Having suffered a tumultuous 203-run defeat at Trent Bridge, England got themselves off to an adequate start by winning a crucial toss in the fourth Test at Southampton. Although a discernible grass cover greeted both teams, the hard nature of the surface at the Ageas Bowl meant that batting last could become a massive disadvantage.
While the hosts brought in Moeen Ali and Sam Curran to replace Ollie Pope and Chris Woakes respectively, the visitors bucked the recent trend by going in with an unchanged playing eleven.
Unlike in the previous Test where Mohammed Shami opened the proceedings in the first innings, Jasprit Bumrah and Ishant Sharma took the new ball this time around. After losing the toss, India needed early wickets to apply pressure on the England top-order.
Bumrah's double blow dents England
Bumrah started the Test match with a beautiful delivery. Hitting excess of 140 kph, he beat Alastair Cook's outside edge by moving the ball across from the perfect length. The remaining five deliveries were probing ones too. At the other end, Ishant also had the seasoned left-hander in all sorts of trouble.
The first ball of the third over produced the breakthrough that India were targeting. Having seen Bumrah slant the ball across him, Keaton Jennings suffered a catastrophic lapse in judgment. The vicious delivery pitched in line and straightened sharply at the last instant.
Offering no stroke, Jennings got himself into an inextricable tangle and could not prevent the ball from thudding on to the pad. Realising that he was trapped plumb in front, the opener did not even wait for the umpire's decision as he started walking back to the dressing room.
While Bumrah challenged Joe Root's temperament, Ishant continued to pose serious questions to Cook. The 24-year old got one to jag back in and cannon on to the England skipper's static legs. With the umpire unmoved, India employed the services of the Decision Review System.

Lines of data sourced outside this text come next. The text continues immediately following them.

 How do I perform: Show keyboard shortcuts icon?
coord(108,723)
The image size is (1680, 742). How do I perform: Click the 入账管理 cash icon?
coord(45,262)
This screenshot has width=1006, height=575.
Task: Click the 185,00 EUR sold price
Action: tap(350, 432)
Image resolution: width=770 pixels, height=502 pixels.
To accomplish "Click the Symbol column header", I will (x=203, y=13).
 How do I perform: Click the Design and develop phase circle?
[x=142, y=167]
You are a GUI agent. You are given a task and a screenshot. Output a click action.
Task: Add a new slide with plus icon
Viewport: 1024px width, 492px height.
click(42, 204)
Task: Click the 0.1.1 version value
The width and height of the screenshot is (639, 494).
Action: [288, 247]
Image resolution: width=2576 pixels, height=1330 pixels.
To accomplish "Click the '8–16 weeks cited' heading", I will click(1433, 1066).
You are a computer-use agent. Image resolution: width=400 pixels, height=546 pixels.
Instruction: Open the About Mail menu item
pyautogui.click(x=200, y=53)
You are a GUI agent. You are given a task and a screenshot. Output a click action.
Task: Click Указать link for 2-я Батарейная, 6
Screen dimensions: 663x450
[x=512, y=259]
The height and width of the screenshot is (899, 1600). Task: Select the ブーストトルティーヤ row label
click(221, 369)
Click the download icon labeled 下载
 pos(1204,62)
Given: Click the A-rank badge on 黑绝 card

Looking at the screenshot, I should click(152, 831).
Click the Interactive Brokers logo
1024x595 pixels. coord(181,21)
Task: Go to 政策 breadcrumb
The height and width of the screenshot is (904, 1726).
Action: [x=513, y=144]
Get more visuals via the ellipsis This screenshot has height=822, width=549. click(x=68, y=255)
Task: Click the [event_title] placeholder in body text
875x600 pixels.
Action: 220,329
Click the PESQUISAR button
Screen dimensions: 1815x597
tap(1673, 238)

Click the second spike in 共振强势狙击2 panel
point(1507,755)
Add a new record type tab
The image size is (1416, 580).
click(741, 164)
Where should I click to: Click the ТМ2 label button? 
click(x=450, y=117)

What followed was an all too familiar tale as Bumrah was found to have overstepped. To rub salt into his wounds, the replay further showed the ball crashing onto leg-stump. However, the no-ball did not cost India anything significant as Root succumbed soon to a splendid in-swinger from Ishant.
Both bowlers sustained the pressure by keeping a lid on the scoring-rate. Seldom did they send down loose balls. Skipper Virat Kohli's decision to provide lengthy first spells to his new-ball operators did the trick as Bumrah removed the newly promoted Jonny Bairstow.
Eerily similar to the manner in which he had outsmarted the Yorkshireman at Trent Bridge, Bumrah got one to straighten off the pitch at searing pace. In trying to protect his stumps, Bairstow could not avoid the ball kissing his outside edge which carried smoothly to Rishabh Pant.
With Hardik Pandya subsequently dismissing Cook, England went to lunch at 57/4. Although Sam Curran's lower-order rearguard eventually swelled the total to 246, the opening day's play belonged to Bumrah. The wily seamer broke through the hosts' top-order on what appears to be a batting-friendly pitch.